[Stored data]
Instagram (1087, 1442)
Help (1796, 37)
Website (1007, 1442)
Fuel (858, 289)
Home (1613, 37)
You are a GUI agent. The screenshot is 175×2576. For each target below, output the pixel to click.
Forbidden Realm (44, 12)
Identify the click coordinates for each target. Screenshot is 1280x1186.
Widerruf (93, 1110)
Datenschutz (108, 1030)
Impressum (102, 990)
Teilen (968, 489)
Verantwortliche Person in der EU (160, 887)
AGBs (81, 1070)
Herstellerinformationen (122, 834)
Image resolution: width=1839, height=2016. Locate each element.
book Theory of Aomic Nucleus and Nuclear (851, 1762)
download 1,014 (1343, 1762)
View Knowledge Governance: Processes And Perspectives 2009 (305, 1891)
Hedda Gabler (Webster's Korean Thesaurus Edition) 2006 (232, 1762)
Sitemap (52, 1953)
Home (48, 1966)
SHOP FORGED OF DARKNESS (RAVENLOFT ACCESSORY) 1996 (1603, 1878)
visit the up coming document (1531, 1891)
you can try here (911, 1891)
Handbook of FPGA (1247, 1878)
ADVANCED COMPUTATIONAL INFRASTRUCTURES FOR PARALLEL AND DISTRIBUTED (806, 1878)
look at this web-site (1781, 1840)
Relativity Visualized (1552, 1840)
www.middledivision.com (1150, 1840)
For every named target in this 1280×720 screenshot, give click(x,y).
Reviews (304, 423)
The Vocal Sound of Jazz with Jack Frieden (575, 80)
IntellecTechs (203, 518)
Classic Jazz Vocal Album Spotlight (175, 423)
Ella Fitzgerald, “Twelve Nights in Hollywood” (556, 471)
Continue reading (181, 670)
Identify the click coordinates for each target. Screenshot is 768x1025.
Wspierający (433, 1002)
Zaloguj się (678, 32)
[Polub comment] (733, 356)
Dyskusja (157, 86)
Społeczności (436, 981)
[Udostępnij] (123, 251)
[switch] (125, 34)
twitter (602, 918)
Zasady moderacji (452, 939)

▶ **PROBLEM STATEMENT**
Every record should be retyped so that it matches the original exactly.

▶ **EXPECTED ANSWER**
Instagram (1087, 1442)
Help (1796, 37)
Website (1007, 1442)
Fuel (858, 289)
Home (1613, 37)
You are a GUI agent. The screenshot is 175×2576. For each target below, output the pixel to click.
Forbidden Realm (44, 12)
Identify the click coordinates for each target. Screenshot is 1280x1186.
Widerruf (93, 1110)
Datenschutz (108, 1030)
Impressum (102, 990)
Teilen (968, 489)
Verantwortliche Person in der EU (160, 887)
AGBs (81, 1070)
Herstellerinformationen (122, 834)
Image resolution: width=1839, height=2016. Locate each element.
book Theory of Aomic Nucleus and Nuclear (851, 1762)
download 1,014 (1343, 1762)
View Knowledge Governance: Processes And Perspectives 2009 (305, 1891)
Hedda Gabler (Webster's Korean Thesaurus Edition) 2006 (232, 1762)
Sitemap (52, 1953)
Home (48, 1966)
SHOP FORGED OF DARKNESS (RAVENLOFT ACCESSORY) 1996 (1603, 1878)
visit the up coming document (1531, 1891)
you can try here (911, 1891)
Handbook of FPGA (1247, 1878)
ADVANCED COMPUTATIONAL INFRASTRUCTURES FOR PARALLEL AND DISTRIBUTED (806, 1878)
look at this web-site (1781, 1840)
Relativity Visualized (1552, 1840)
www.middledivision.com (1150, 1840)
For every named target in this 1280×720 screenshot, give click(x,y).
Reviews (304, 423)
The Vocal Sound of Jazz with Jack Frieden (575, 80)
IntellecTechs (203, 518)
Classic Jazz Vocal Album Spotlight (175, 423)
Ella Fitzgerald, “Twelve Nights in Hollywood” (556, 471)
Continue reading (181, 670)
Identify the click coordinates for each target. Screenshot is 768x1025.
Wspierający (433, 1002)
Zaloguj się (678, 32)
[Polub comment] (733, 356)
Dyskusja (157, 86)
Społeczności (436, 981)
[Udostępnij] (123, 251)
[switch] (125, 34)
twitter (602, 918)
Zasady moderacji (452, 939)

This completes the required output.